Break cooled toffee along score lines and store between wax paper in an airtight container.
Slide the toffee sheet to the edge of your work surface until a score line is aligned with the edge. Apply gentle pressure with both hands across overhanging toffee and you should get a clean break. You can rotate the piece at right angles to keep the smallest side of the rectangle on the overhang. Place pieces between wax paper and store in an airtight container until ready to dip. I wouldn't store them for more than a day like this, and definitely minimize their exposure to air since most sugar-based candies are hygroscopic.

Prepare jelly roll pans with chopped almonds.
You don't really use all the almonds called for in this recipe, but you will need them to line the jelly roll pans and to facilitate coating chocolate enrobed toffee. Lay a drop cloth on your counter or workspace and set up your chocolate enrobing and almond coating workstation. Toffee will go from dipping to laying in a bed of chopped almonds before having more almonds drizzled on top. It can get messy.

Temper your favorite chocolate.
See the related technique on tempering chocolate for how and why to temper your chocolate. Since you are coating your toffee with almonds over the chocolate, you can actually be a little sloppy with the tempering, but with poorly tempered chocolate the almond coated toffee will need to cool much longer in the almond-lined jelly roll pan before they can be stacked or handled roughly.
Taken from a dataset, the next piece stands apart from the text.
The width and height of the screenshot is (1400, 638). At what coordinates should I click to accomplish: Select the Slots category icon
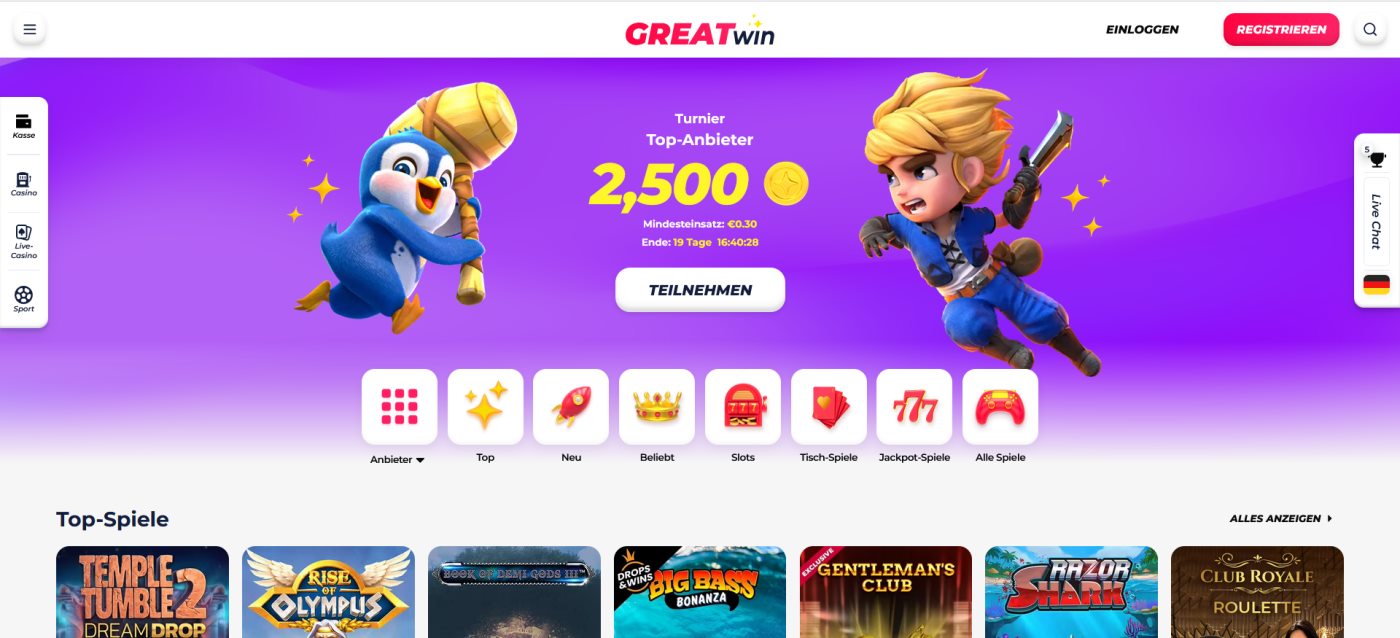click(x=743, y=407)
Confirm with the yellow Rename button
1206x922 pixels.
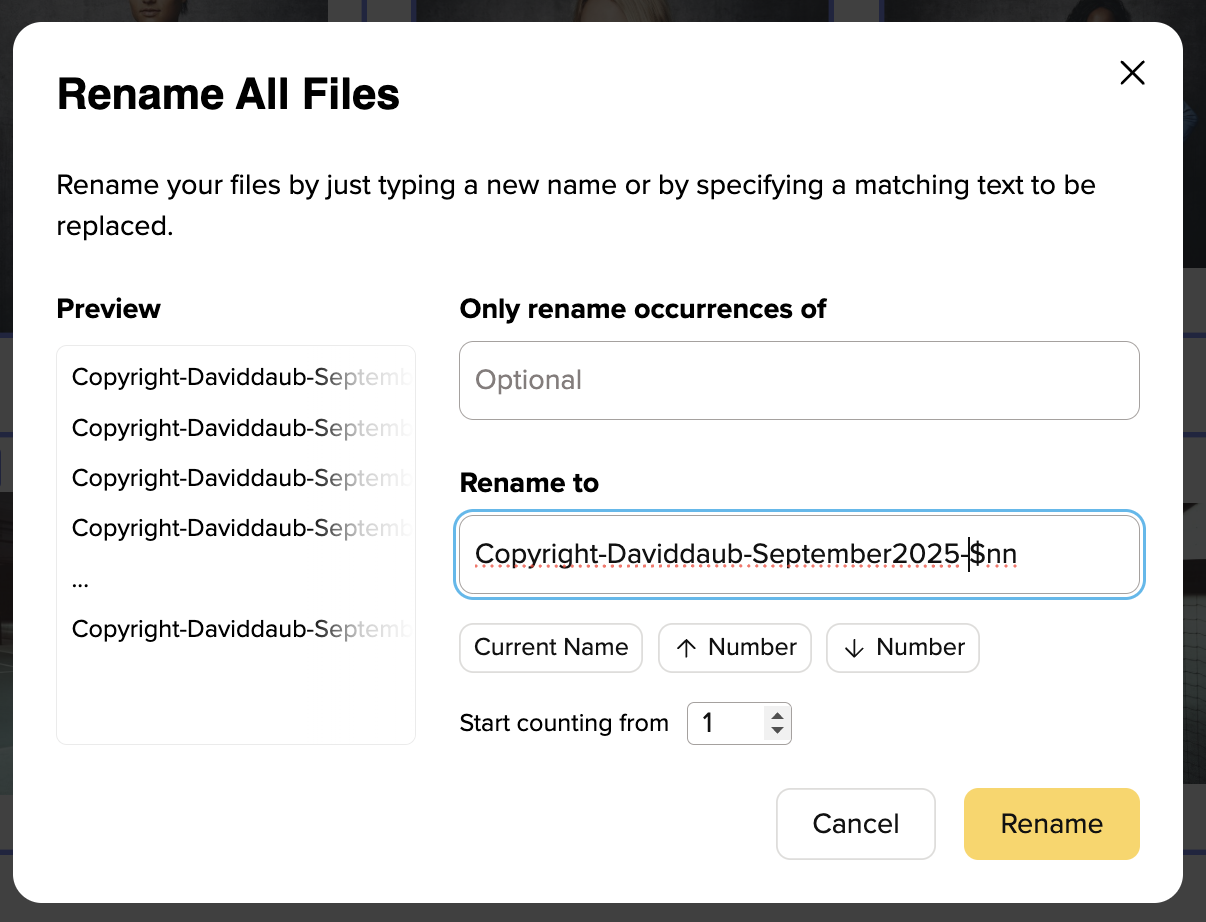(1051, 824)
I have too much candy to make, so I just use a tempering machine rather than fret over chocolate tempering.

Dip the pieces of toffee and lay them in chopped almonds. Coat tops with almonds.
Dip the toffee pieces in your tempered chocolate and transfer to the waiting bed of chopped almonds. I'll usually lay 3 or 4 pieces down on the almonds before grabbing a handful of almonds and gently drizzling the almonds over the pieces in the same order they came out. You should drizzle the almonds on the pieces just before the chocolate sheen goes satin and the chocolate sets. Too soon and the almonds will pull drag the chocolate off the sides of the pieces. Repeat until the jelly roll pan is full. You can then transfer the jelly roll pan to the fridge or a cold room. If you went overboard on the almond chopping, you should have plenty to line another jelly roll pan with, otherwise you must wait for the other toffee to harden enough to permit transfer to another location—an airtight container, ideally.

Store in airtight container at a cool temperature. Storing in the refrigerator is not necessary unless you really want to store it for one or two months. Freshness is key, so consume within 2 weeks for the best taste experience.